- _抜粋_

'''

人はどう死ぬのか
『人はどう死ぬのか』は、死に関する本のなかでは割と最近になって買って読んだ一冊。
死は生物としての生命の終わりですから、ある程度は苦しいのは当たり前です。痛みや苦しみは、忌避すればするほど強く感じられます。
私が死を恐れる理由の一端には間違いなく、この予測不能な痛みや苦しみがあります。もちろん怪我なのか病気なのか等、死因によって程度は異なるでしょうし、一概には言えないのでしょうけど。同時に
問題は、死が一発勝負で、練習もやり直しもできないということです。
というのも紛れも無い事実で、「ちょっと痛すぎるから別の死に方でやり直したい」なんてことはできない。当たり前の事実として認めつつ、理不尽だなぁとも思ってしまいます。
病院に行くなら、助かる可能性もあるけれど、悲惨な延命治療になる危険性もある、病院に行かないなら、そのまま亡くなる危険性もあるけれど、悲惨な延命治療は避けられる
本書では何度か、同様のメッセージが繰り返されたように思うのですけど、病院のお世話になることが必ずしも良い結末をもたらすとは限らない、と。どう死にたいかは、どう生きたいかと表裏一体なわけですね。
足るを知る。これが私が父から受け継いだ上手に死ぬための秘訣です。
うーん、結局そこに行き着くのねという印象。もし仮に自分がこの先、不治の病にでもなったら、移動できるうちにまた龍安寺に行って「吾唯足知」のつくばいを眺めるかな。
「メメント・モリ」には、もともと「我々は必ず死ぬのだから、今のうちに食べて飲んで、人生を楽しめ」という意味があった
メメント・モリ、死を想えという言葉は、田坂広志先生の著書や講演にたびたび出てくるのでよく誦じるけれど、上記の意味は知りませんでした。楽しもう!!

'''

- _課題一覧_
1 – 抜粋の引用では、父から受け継いだ上手に死ぬための秘訣として何が挙げられていますか。
2 – 次の (a)〜(c) がそれぞれ抜粋の内容と合うかどうかを、はい・いいえで答えてください。判断の根拠となる抜粋の言葉も、一字一句違えずに引いてください。
(a) 書き手は「メメント・モリ」に「今のうちに食べて飲んで、人生を楽しめ」という意味があったことを以前から知っていた。
(b) 死は練習もやり直しもできないものだと述べられている。
(c) 病院に行かなければ、悲惨な延命治療は避けられるとされている。
3 – 抜粋のうち「私が死を恐れる理由の一端には」で始まり「りませんでした。楽しもう!!」まで続く部分を、正確に書き写してください。

- _データ抜粋_
'''

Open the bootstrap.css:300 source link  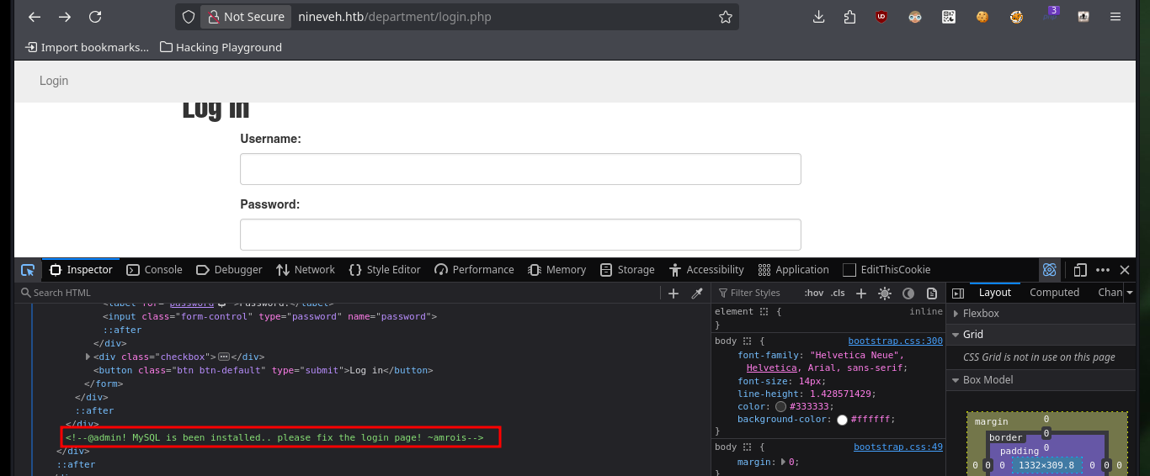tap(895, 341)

'''
'''

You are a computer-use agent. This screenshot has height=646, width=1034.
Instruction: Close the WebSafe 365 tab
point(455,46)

'''
'''

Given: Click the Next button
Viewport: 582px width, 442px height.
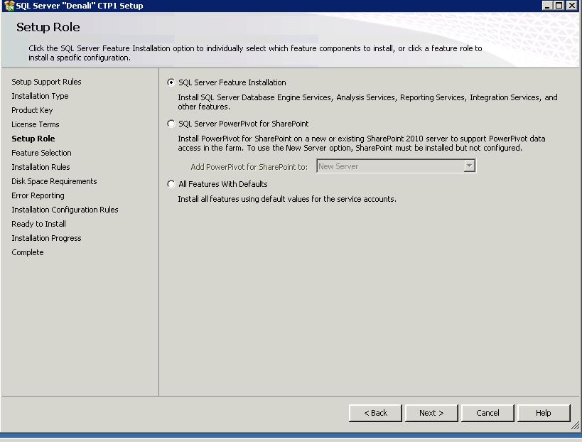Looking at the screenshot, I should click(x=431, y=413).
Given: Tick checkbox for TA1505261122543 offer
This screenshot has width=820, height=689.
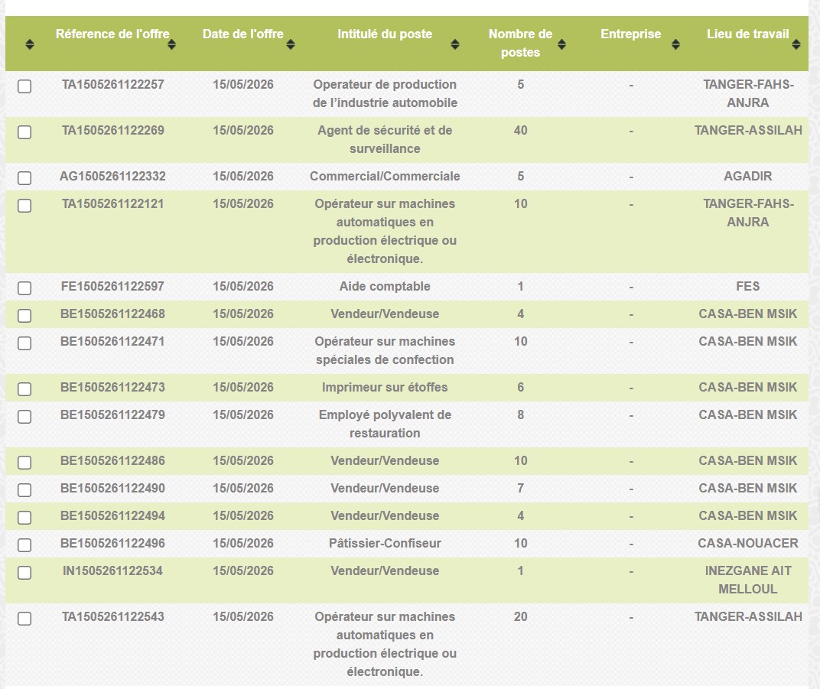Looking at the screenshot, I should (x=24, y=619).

'''

- _課題別解答_
1 – 「足るを知る」ことです。

2 –
(a) いいえ。「上記の意味は知りませんでした」
(b) はい。「死が一発勝負で、練習もやり直しもできない」
(c) はい。「病院に行かないなら、そのまま亡くなる危険性もあるけれど、悲惨な延命治療は避けられる」

3 –
私が死を恐れる理由の一端には間違いなく、この予測不能な痛みや苦しみがあります。もちろん怪我なのか病気なのか等、死因によって程度は異なるでしょうし、一概には言えないのでしょうけど。同時に
問題は、死が一発勝負で、練習もやり直しもできないということです。
というのも紛れも無い事実で、「ちょっと痛すぎるから別の死に方でやり直したい」なんてことはできない。当たり前の事実として認めつつ、理不尽だなぁとも思ってしまいます。
病院に行くなら、助かる可能性もあるけれど、悲惨な延命治療になる危険性もある、病院に行かないなら、そのまま亡くなる危険性もあるけれど、悲惨な延命治療は避けられる
本書では何度か、同様のメッセージが繰り返されたように思うのですけど、病院のお世話になることが必ずしも良い結末をもたらすとは限らない、と。どう死にたいかは、どう生きたいかと表裏一体なわけですね。
足るを知る。これが私が父から受け継いだ上手に死ぬための秘訣です。
うーん、結局そこに行き着くのねという印象。もし仮に自分がこの先、不治の病にでもなったら、移動できるうちにまた龍安寺に行って「吾唯足知」のつくばいを眺めるかな。
「メメント・モリ」には、もともと「我々は必ず死ぬのだから、今のうちに食べて飲んで、人生を楽しめ」という意味があった
メメント・モリ、死を想えという言葉は、田坂広志先生の著書や講演にたびたび出てくるのでよく誦じるけれど、上記の意味は知りませんでした。楽しもう!!